### [WORK TO COMPLETE]
Reproduce only the stretch of rows from the line containing "You are a computer-use agent. Image" through the line containing "[x=1291, y=379]", replacing "screenshot" with "image" and leaving everything else unchanged.

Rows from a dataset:
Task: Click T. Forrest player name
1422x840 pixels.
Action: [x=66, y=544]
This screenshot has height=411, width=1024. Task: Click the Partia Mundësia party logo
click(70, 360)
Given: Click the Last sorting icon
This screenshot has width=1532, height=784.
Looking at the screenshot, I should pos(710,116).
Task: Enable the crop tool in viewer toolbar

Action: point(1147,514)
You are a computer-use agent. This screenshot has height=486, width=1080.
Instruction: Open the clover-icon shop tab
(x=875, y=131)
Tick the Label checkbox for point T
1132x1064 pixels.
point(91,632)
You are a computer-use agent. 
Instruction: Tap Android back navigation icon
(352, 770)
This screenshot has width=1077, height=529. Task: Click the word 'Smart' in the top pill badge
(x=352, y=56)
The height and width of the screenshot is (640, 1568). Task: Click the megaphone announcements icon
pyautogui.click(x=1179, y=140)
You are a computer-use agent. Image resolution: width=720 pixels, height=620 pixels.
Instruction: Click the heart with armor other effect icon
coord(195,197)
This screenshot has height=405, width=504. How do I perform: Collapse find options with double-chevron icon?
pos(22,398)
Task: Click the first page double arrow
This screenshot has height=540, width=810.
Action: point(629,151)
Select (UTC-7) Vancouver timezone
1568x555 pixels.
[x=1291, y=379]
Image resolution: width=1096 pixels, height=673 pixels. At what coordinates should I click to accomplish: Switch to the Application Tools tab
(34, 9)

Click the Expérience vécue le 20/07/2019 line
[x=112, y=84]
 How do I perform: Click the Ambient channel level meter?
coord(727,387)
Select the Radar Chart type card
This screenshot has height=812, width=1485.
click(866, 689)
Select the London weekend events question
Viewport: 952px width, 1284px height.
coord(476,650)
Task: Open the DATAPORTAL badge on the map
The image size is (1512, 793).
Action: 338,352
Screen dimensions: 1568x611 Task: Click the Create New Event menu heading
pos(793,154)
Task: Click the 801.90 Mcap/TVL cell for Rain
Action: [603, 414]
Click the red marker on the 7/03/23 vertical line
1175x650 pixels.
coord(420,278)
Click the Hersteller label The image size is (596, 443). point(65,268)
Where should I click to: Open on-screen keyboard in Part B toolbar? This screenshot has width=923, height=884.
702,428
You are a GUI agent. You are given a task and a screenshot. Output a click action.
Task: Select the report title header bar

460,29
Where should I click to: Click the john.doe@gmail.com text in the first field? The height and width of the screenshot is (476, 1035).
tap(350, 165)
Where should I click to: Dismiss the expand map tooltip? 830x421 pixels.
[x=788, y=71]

### [FULL SOLUTION]
You are a computer-use agent. Image resolution: width=720 pixels, height=620 pixels.
Instruction: Click the heart with armor other effect icon
coord(195,197)
This image has height=405, width=504. How do I perform: Collapse find options with double-chevron icon?
pos(22,398)
Task: Click the first page double arrow
This image has height=540, width=810.
Action: point(629,151)
Select (UTC-7) Vancouver timezone
1568x555 pixels.
[x=1291, y=379]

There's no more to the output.